(Provided data)
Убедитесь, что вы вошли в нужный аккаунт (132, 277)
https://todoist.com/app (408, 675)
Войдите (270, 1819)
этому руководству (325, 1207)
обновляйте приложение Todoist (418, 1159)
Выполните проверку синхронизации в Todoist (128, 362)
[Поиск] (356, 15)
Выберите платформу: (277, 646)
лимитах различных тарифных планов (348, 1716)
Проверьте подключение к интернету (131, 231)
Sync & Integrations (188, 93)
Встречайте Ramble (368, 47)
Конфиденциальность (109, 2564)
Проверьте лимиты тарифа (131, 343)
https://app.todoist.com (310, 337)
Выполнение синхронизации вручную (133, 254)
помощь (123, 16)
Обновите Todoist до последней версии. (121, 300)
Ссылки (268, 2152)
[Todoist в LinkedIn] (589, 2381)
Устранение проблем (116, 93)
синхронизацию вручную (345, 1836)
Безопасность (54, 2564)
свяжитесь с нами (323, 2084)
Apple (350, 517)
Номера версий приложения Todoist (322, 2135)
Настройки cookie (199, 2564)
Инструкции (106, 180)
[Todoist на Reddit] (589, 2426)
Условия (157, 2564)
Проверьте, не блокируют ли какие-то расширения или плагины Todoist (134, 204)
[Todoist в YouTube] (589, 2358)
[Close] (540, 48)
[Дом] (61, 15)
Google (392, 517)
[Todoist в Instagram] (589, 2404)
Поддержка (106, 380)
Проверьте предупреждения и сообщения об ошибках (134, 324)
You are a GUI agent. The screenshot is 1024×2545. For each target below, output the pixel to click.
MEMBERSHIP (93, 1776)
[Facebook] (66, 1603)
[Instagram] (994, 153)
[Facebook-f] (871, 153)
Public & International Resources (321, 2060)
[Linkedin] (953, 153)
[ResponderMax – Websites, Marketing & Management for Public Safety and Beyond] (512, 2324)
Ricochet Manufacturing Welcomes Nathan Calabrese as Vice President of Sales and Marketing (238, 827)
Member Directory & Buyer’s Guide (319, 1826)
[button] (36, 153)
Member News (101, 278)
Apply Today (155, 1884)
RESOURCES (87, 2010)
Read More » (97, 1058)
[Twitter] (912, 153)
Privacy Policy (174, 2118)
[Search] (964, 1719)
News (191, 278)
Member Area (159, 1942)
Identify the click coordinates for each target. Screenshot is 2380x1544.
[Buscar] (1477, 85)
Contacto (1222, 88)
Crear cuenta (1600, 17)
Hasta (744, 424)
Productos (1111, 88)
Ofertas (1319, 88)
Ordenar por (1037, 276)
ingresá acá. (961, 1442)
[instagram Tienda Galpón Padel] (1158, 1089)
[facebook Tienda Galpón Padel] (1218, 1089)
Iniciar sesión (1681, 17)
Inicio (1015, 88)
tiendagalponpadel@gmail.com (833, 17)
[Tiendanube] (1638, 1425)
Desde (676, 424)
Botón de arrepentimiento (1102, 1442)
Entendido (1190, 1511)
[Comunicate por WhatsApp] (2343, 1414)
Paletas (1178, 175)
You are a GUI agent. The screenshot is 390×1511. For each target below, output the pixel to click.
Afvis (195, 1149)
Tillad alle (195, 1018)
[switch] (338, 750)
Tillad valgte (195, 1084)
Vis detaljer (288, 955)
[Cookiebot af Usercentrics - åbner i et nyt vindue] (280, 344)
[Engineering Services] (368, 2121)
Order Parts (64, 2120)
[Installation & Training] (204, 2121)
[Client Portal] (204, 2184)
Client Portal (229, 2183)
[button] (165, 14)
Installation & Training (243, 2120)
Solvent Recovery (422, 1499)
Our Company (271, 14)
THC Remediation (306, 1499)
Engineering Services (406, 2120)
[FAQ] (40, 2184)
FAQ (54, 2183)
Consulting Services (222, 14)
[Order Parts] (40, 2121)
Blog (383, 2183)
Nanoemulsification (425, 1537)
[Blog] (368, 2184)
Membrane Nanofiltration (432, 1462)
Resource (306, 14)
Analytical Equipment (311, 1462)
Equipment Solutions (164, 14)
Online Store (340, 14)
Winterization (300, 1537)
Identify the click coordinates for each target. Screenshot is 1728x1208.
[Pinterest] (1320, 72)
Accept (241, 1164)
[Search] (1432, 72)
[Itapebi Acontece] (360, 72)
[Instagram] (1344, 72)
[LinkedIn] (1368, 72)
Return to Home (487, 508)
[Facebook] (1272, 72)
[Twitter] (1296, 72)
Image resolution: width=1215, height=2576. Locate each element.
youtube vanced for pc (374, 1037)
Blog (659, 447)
(End Provided data)
__Exercise directions__. Exactly and only the lines from the line containing "[Pinterest] (1320, 72)" through the last line of the entries should be copied, both ends included.

__Your solution__.
[Pinterest] (1320, 72)
Accept (241, 1164)
[Search] (1432, 72)
[Itapebi Acontece] (360, 72)
[Instagram] (1344, 72)
[LinkedIn] (1368, 72)
Return to Home (487, 508)
[Facebook] (1272, 72)
[Twitter] (1296, 72)
Image resolution: width=1215, height=2576. Locate each element.
youtube vanced for pc (374, 1037)
Blog (659, 447)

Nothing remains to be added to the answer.